Затем - крупным планом:
 

                    Вижу в регалии убранный труп...

 

Знаю -
 

                    В смерть уезжает пламенный Жуков.

 

Как много значил для нас этот человек!
 

                    Воин, пред коим многие пали
                    стены, хоть меч был вражьих тупей...

 

Поэт сравнивает его с величайшими полководцами мира:
 

                    блеском маневра о Ганнибале
                    напоминавший средь волжских степей.

 

вспоминает о главной коллизии его последних дней:
 

                    кончивший дни свои глухо, в опале...

 

но и здесь он остается в ряду славнейших:
 

                    как Велизарий или Помпеи.
 

а самое главное - он стоит наравне с славнейшим из русских полководцев. Все стихотворение ориентировано именно на это сравнение, на это имя, полно ассоциаций с ним, вызвано этим сопоставлением - хотя с большим художественным тактом это имя нигде не названо... Только в конце стихотворения звучит как несомненное:
 

                    Бей, барабан, и военная флейта
                    громко свисти на манер снегиря.
━━━━━━━━━━━━━━━━
Ваши задания ▸
[1] Какого полководца, согласно отрывку, напоминал Жуков блеском маневра?
[2] Перескажите отрывок в двух предложениях.
[3] Выпишите из отрывка всё, начиная со слов «блеском маневра о» и вниз до слов «глухо, в опале...».
Отвечайте, опираясь только на отрывок.
━━━━━━━━━━━━━━━━
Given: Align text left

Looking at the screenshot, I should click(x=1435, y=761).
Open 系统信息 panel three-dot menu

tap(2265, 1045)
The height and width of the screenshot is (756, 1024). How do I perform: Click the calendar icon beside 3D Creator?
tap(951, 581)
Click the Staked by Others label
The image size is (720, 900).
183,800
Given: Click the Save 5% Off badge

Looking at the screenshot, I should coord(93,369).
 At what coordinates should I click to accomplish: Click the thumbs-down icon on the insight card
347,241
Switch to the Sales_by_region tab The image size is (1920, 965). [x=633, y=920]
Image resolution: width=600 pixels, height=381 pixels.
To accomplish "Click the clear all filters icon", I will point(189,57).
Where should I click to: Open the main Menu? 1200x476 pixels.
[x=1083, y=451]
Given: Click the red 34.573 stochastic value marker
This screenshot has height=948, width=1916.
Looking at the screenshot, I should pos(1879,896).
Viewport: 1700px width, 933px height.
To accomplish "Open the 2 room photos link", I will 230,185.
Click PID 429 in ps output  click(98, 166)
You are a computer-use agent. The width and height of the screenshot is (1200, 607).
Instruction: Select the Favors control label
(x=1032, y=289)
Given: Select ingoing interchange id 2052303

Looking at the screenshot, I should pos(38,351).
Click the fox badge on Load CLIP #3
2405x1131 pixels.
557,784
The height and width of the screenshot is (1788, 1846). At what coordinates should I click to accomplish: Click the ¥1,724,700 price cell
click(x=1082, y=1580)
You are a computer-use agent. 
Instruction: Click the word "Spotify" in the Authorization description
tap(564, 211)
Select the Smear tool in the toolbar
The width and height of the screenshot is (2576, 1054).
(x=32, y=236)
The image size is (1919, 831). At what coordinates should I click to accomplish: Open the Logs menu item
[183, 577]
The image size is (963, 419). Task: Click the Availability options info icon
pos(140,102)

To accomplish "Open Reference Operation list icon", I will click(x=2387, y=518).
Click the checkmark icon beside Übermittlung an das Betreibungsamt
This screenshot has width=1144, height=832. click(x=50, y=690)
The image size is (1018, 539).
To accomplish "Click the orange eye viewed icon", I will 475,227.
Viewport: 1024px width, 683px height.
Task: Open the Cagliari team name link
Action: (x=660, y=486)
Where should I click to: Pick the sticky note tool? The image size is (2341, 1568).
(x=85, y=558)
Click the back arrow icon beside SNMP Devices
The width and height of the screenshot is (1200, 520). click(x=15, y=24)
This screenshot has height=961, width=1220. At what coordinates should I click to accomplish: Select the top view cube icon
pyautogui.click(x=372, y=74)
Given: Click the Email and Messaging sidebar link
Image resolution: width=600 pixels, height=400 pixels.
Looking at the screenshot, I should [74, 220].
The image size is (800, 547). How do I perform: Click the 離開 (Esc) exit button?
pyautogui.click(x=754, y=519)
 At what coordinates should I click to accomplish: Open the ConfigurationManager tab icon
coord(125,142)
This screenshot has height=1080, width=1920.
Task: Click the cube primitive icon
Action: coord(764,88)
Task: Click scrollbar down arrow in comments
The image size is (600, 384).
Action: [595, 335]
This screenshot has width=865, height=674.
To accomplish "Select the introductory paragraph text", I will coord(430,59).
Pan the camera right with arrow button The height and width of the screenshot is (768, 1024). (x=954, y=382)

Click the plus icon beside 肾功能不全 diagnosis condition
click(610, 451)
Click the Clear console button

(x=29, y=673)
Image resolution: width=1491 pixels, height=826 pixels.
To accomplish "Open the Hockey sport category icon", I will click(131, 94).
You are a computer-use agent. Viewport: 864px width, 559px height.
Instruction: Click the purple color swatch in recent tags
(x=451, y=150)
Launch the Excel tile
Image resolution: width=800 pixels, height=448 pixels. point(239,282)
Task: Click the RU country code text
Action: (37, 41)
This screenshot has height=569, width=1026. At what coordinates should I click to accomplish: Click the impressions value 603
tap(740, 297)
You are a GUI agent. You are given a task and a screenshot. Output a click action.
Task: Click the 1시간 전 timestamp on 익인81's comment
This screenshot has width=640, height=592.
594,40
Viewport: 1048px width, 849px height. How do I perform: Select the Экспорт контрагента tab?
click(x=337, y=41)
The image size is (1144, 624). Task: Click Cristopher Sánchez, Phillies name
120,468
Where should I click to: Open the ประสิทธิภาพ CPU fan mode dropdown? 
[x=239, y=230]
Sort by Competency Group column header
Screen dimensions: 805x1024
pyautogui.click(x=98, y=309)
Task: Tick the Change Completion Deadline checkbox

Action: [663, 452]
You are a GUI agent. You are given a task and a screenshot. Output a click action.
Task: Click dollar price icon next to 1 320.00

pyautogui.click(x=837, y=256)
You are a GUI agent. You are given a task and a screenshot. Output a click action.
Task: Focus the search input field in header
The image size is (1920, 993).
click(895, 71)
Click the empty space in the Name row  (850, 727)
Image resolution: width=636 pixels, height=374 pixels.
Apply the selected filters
━━━━━━━━━━━━━━━━
Решения по заданиям ▸
[1] Ганнибала.

[2] Поэт сравнивает Жукова с величайшими полководцами мира, например с Ганнибалом, и, вспоминая опалу его последних дней, всё равно ставит его в ряд славнейших, как Велизария или Помпея. Главное же в стихотворении — сопоставление Жукова со славнейшим из русских полководцев, чьё имя нигде не названо, хотя в конце оно звучит как несомненное.

[3]
блеском маневра о Ганнибале
                    напоминавший средь волжских степей.

 

вспоминает о главной коллизии его последних дней:
 

                    кончивший дни свои глухо, в опале...